Created in January 2020, Dark Series emerged in a moment of quiet tension—just before COVID-19 would overtake New York City and alter the global landscape. The body of work consists entirely of black paintings, each differentiated not by color but by texture, density, and surface modulation. These canvases reject overt imagery, instead presenting layered terrains of matte absorption, gloss interruptions, ridged accumulations, and subtle fractures.

Townley, a highly sensitive and empathic artist, has often responded to environmental shifts in his practice. In Dark Series, that sensitivity manifests as anticipation. The works feel charged—less like abstractions and more like atmospheric recordings. Black becomes not emptiness, but compression: a gathering of unspoken weight.

The timing is critical.

The solo exhibition of Dark Series was installed in March 2020. As the work hung on the gallery walls—silent, heavy, immersive—New York began shutting down. Within days, lockdowns were implemented. The exhibition was effectively cut in half. What was meant to unfold publicly as a sustained encounter became abruptly suspended.

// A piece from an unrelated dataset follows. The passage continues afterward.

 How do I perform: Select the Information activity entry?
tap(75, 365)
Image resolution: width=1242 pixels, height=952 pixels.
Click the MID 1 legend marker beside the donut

This interruption transforms the reading of the series. The paintings, already resonant with foreboding, became contextualized by crisis. The gallery space—once a site of contemplation—shifted into absence. Viewers disappeared. Streets emptied. The works remained, but without audience, as if enacting their own thesis on isolation and rupture.

In hindsight, Dark Series exists as both artwork and document. It marks a threshold: the final moment before collective stillness. The monochrome surfaces, once abstract meditations, now echo the psychological density of early pandemic uncertainty—fear without clarity, silence without resolution.

Importantly, these paintings are not illustrative of COVID. They do not depict masks, hospitals, or figures. Their power lies in their refusal to narrate. Instead, they hold space. They absorb light and return only fragments. They demand proximity and patience, qualities that suddenly became scarce in March 2020.

The exhibition’s truncation is inseparable from the work’s meaning. What began as a solo show became an unintended time capsule—an installation interrupted by history.